Lo definen como «un espectáculo de humor, tenis y antropología. Un monólogo-diálogo que comienza en tono de comedia y acaba de forma dramática». Una idea que «fuimos construyendo en el escenario sobre la marcha –explica Sergi López–. Un hombre contemporáneo occidental que quiere cambiar de vida, vivir en libertad. No sabe si su escapada es una búsqueda o una huida de su vacío. Ésa es la duda del hombre actual. Pero el territorio que busca no es físico, es humano, que es lo que nos interesa. Se ha llevado su modelo de vida, sus esquemas mentales. El animal le ayuda inconscientemente, le revela su verdad como un espejo».

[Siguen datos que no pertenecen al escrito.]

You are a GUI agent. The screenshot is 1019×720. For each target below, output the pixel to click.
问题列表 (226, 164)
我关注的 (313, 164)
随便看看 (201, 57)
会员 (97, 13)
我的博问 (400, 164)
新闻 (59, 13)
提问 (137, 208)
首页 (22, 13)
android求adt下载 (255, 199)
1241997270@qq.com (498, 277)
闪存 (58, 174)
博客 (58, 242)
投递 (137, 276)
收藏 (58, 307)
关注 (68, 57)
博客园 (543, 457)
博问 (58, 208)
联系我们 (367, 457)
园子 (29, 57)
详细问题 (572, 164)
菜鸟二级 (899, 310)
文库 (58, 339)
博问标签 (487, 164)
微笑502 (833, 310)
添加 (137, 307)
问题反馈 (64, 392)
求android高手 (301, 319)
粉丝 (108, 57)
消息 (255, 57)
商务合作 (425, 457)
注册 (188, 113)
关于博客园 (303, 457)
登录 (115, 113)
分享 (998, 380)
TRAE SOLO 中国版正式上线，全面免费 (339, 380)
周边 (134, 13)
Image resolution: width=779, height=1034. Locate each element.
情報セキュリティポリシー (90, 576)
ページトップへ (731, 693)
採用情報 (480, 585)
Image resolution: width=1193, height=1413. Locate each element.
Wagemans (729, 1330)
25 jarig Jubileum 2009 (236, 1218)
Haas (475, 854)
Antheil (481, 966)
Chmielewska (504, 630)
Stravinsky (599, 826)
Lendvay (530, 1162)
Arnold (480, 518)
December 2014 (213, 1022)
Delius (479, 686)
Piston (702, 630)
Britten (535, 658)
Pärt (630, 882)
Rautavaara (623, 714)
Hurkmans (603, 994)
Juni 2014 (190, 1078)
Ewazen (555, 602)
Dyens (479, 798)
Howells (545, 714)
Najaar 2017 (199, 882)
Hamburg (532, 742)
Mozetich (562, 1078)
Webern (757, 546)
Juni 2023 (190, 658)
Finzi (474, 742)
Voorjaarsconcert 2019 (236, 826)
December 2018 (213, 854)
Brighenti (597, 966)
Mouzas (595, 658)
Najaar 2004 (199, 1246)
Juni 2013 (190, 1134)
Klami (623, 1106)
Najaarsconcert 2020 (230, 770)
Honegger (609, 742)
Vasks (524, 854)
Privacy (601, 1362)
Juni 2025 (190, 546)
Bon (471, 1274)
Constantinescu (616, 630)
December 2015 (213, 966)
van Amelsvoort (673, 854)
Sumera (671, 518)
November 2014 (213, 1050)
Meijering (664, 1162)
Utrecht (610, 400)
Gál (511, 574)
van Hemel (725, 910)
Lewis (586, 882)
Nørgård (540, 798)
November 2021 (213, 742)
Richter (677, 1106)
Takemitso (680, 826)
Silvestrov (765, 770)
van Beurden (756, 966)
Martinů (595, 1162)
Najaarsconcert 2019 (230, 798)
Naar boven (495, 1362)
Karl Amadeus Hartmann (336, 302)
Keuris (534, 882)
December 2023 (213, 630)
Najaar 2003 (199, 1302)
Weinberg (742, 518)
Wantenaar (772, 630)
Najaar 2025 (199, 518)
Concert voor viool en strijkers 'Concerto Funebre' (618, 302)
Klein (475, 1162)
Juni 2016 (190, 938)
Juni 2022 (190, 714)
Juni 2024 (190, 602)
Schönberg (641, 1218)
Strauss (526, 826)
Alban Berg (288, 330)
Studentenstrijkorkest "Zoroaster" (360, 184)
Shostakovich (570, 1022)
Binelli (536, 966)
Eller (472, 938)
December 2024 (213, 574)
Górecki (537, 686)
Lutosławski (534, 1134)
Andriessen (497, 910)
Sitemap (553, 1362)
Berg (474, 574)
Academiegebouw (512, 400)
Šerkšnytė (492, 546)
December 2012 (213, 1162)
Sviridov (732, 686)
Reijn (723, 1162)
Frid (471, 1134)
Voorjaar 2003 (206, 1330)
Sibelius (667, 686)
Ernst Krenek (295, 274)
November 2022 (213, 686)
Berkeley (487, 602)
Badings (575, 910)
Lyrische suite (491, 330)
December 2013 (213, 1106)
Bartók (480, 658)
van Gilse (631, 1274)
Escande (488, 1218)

Para Jorge Picó, «aunque no lo parezca, es un viaje muy realista. Busca algo mejor, dar sentido a su vida. Se da cuenta de que el tiempo pasa y está muy solo, no esperaba encontrar este animal con resonancias humanas y míticas que lo escucha. No estamos acostumbrados a escuchar. Los animales son un ejemplo, no hablan pero comunican». Y continúa López: «El partido de tenis es muy simbólico. Representa las reglas del juego que hay que cumplir. Tiene un juez y un público educado y correcto, que después del partido hace negocios». Se identifican con «un teatro no explícito. Nos reconocemos más en lo sugerente, en la posibilidad de reflexionar. Aunque tenemos una base convencional, nuestro espectáculo no lo es. Es diferente. La palabra tiene la misma importancia que los gestos. Un personaje habla, otro no y, sin embargo, hay diálogo, hay comunicación. El teatro debe hacer pensar. Si sólo lo entendemos como mero entretenimiento, estamos reduciendo al mínimo su verdadera capacidad».